The final statement is that they know what the principles and practices are and understand how to implement the concepts within one class or content area. These individuals see the problem, feel the problem, and understand how to bring about the new normal through change in the classroom.
It should be noted that if you change the nomenclature of the four groups, the consensogram could be used with students in the classroom to resolve the problems being studied in the project-based learning at the upper elementary grades and higher. The use of a consensogram is not limited to just four responses; in the classroom you can create as many response categories as fits the process under consideration.
Following the training, the district implemented the education into the curriculum while supplying coaches who understood the tools and how to implement them. The purpose was to coach along the instructional staff when they encountered difficulties with the new normal in the classroom.

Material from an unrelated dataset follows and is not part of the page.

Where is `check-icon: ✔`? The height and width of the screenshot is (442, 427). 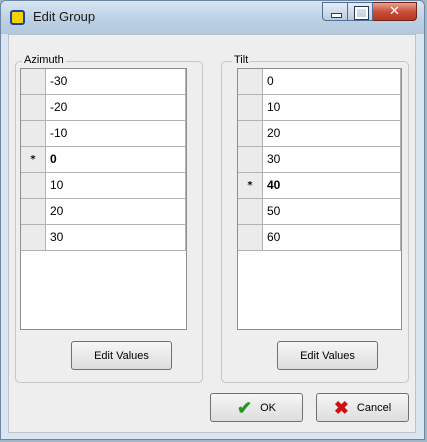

The implementation within the classroom and with the students utilized the plan-do-study-act (PDSA) format as shown in Figure 7.2. This is similar in construct to the Six Sigma plan-do-check-act cycle. The student was asked to begin by planning the process. This established the goal for the process, when it would happen, and how the result would be measured. This created the creditable, verifiable data that was needed to prove that the goal was achieved.
Following the planning stage the class moves to the do stage in which the students indicate how they will learn. During this phase, both the student and the teacher lay out the responsibilities of each in reaching the planned activities. It also provides the milestones of the project that provide the evidence as to whether we have achieved the goals.
The third stage of the process is the study phase. This is the point where we look at what we have done and ask ourselves what did we learn, how did we go about doing it, and what still needs to be changed.
The final stage is the act phase. With every experiment there are always things that do not go as planned, so in the study stage we look at the process and see what has to be changed and then assign the responsibilities. As in the do stage, there are separate lists of responsibilities for the student and the teacher.
The proof as to whether what I have proposed here is working is to look at the results from districts like Menomonee Falls. In 2007 they were one of the worst performing districts in the area. Jump ahead 9 years, and the district today is internationally recognized for its continuous process improvement to the point where they now present a 2-day boot camp to show others how it is done. The results on student tests show high American College Testing (ACT) scores and record participation on advanced placement (AP) tests with 80% earning passing scores. Further, the district is now partnering with higher education to align the curriculum with potential future careers.